The narratives in Judges about the heroic exploits of the Israelite judges were conditioned by the wish to show how Israel should deal with its enemies, the Canaanites, Moabites, Ammonites, Philistines and Aramaeans—all idolators standing for the apostate Jew. Moab, Ammon, and Edom, Israel’s nearest kinsfolk and neighbours, were monotheists in the same sense in which Israel itself was. They had a favoured god, or rather a god that favoured them, they imagined, but the god was a Canaanite god, not at all like the later Jewish god. In Judges 5, Yehouah continued to live in the wilderness of Sinai, only occasionally coming to Palestine. The stories about the judges of Israel belong among the genre of heroic tales that show how the people of Israel had to assert themselves and, more importantly, their God in the face of opposition. It would make any later Jew inclined toward apostasy feel guilty at undoing the work of their ancestors, and tend to bring them back into line. They are really allegories of the troubles of the early colonists, who had a difficult time, until Ezra and Nehemiah.

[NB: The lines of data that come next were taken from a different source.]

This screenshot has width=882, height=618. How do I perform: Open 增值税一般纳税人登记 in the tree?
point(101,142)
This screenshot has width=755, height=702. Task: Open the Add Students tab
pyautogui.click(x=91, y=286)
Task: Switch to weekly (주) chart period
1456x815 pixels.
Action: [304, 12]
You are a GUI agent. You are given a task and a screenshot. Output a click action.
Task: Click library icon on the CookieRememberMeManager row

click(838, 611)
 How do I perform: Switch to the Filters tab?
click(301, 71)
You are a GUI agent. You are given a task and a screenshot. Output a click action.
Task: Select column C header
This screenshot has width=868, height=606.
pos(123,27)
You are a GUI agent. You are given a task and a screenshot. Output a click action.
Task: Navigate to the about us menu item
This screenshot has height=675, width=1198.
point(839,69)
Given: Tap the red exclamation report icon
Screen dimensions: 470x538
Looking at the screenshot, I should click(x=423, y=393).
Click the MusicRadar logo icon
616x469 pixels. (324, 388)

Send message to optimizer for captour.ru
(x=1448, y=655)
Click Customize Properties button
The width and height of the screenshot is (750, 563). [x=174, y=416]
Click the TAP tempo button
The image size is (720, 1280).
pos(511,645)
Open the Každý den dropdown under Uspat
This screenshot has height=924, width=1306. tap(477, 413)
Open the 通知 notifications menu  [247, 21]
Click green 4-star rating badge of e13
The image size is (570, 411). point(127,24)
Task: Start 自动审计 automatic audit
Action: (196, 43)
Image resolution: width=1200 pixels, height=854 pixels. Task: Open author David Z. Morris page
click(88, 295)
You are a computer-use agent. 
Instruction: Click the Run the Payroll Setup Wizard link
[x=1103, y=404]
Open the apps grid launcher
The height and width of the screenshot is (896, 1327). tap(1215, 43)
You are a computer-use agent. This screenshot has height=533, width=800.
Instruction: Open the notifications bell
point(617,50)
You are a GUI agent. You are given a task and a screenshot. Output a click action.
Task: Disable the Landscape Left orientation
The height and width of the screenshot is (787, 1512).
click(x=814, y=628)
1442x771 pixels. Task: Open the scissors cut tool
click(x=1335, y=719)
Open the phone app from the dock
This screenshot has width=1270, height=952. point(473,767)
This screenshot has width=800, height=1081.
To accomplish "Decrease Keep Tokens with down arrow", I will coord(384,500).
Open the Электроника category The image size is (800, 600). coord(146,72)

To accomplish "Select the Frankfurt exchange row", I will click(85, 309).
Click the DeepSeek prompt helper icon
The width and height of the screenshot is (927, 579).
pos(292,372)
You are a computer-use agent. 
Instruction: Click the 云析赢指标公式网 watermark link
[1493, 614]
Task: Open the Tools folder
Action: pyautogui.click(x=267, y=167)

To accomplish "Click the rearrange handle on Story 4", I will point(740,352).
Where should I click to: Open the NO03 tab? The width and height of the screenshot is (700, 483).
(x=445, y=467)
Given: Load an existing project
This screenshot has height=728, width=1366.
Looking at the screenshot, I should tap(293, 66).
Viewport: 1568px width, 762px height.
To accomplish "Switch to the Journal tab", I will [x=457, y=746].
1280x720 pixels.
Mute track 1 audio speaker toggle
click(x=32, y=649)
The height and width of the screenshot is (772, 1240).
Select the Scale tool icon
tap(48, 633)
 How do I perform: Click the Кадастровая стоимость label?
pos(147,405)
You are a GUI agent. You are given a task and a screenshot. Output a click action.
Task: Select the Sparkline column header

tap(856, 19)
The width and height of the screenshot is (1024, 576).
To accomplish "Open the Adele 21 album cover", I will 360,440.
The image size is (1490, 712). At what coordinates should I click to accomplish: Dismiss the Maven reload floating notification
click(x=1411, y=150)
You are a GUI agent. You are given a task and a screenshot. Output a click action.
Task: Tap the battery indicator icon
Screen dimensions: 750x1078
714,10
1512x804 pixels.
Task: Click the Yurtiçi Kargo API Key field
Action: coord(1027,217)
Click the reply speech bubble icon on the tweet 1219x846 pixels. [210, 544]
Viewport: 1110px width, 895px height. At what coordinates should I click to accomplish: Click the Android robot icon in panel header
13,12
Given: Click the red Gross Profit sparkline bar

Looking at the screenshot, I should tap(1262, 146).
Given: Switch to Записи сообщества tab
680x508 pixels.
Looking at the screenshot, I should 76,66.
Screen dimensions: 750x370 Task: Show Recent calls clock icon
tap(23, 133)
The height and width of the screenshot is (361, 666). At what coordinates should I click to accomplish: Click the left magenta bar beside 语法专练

The empire of David and Solomon believed to have existed in the tenth century BC is fictional. In the tenth century BC, Jerusalem was at most a village or a small town. In the period of the kings, although the two kingdoms of Israel and Judah are historical facts, albeit successively, not concurrently, little knowledge about them to match the scriptures has been discovered.

Knowing Jewish History

Earlier than about 850 BC, nothing definite is known. The early kings, those of the imaginary United Kingdom and several of the early kings of the so-called divided kingdoms, are mythical. Jeroboam I is Jeroboam II written back in history. Israelite history began from about the time of Omri, but even the books of Samuel, and Kings do not preserve proper history. The books of Kings begin to, and the names show it, being generally theophoric in Yeho. The reason is not that these Israelites came from Egypt, but that they came from Babylon after the Persian conquest. Earlier kings were predominantly mythical, and the personae of Judges were colonists, the book being an allegory of their initial disorganized struggles with the locals, the poor and ignorant Judahites who had remained on the land. They were the earlier disorganized, pre-Nehemiah colonists. These people brought the legends about the patriarchs and primitive times—the origin of which cannot be assigned to an early date—and so they followed in real time the stories about their founders, but were written back in the biblical chronology. J Wellhausen notes that even the Yehouistic narratives about the patriarchs belong to the time when Israel had already become a powerful kingdom.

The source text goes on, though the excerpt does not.